-- Opening Marker --

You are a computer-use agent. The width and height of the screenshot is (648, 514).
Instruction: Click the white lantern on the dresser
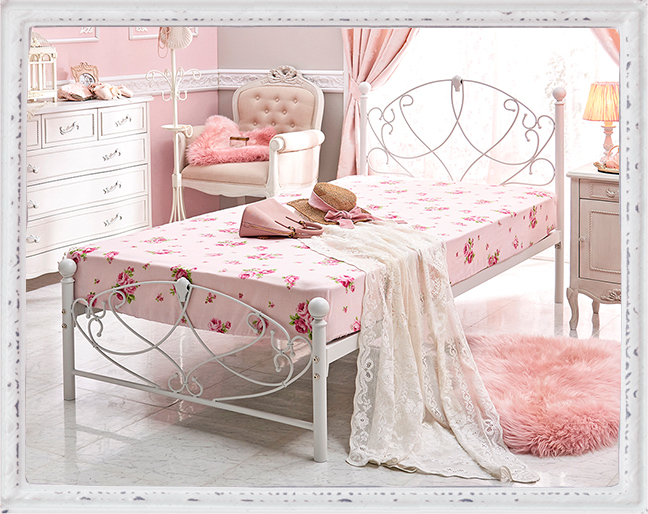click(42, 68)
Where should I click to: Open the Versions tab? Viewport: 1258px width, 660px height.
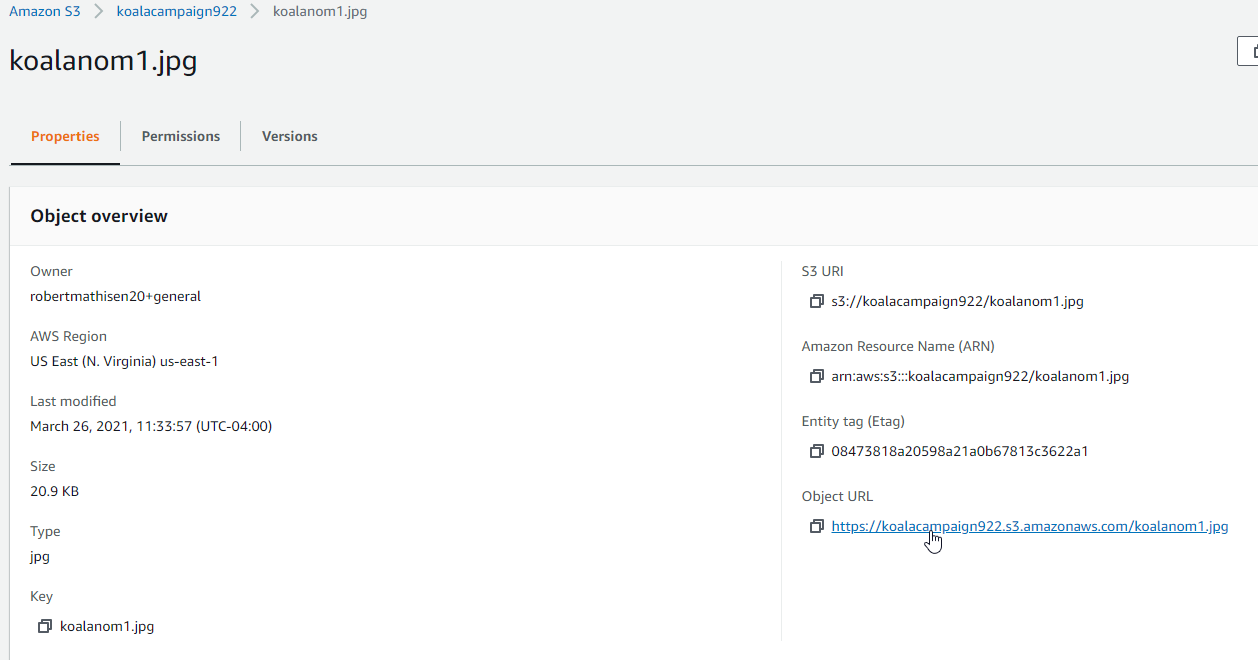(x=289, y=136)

-- Closing Marker --
-- Opening Marker --

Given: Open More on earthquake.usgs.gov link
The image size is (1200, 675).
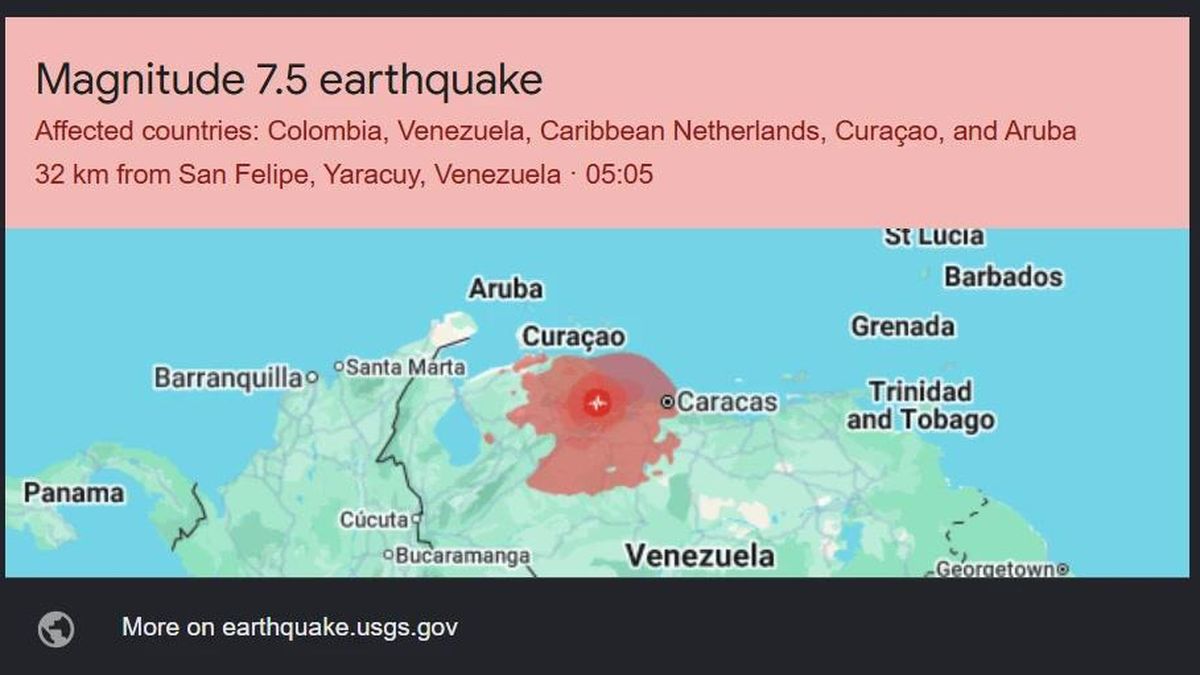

-- Closing Marker --

From the records above, give again exactly the lines running from the line with "Given: Open More on earthquake.usgs.gov link" to the line with "The image size is (1200, 675).", inclusive.

Given: Open More on earthquake.usgs.gov link
The image size is (1200, 675).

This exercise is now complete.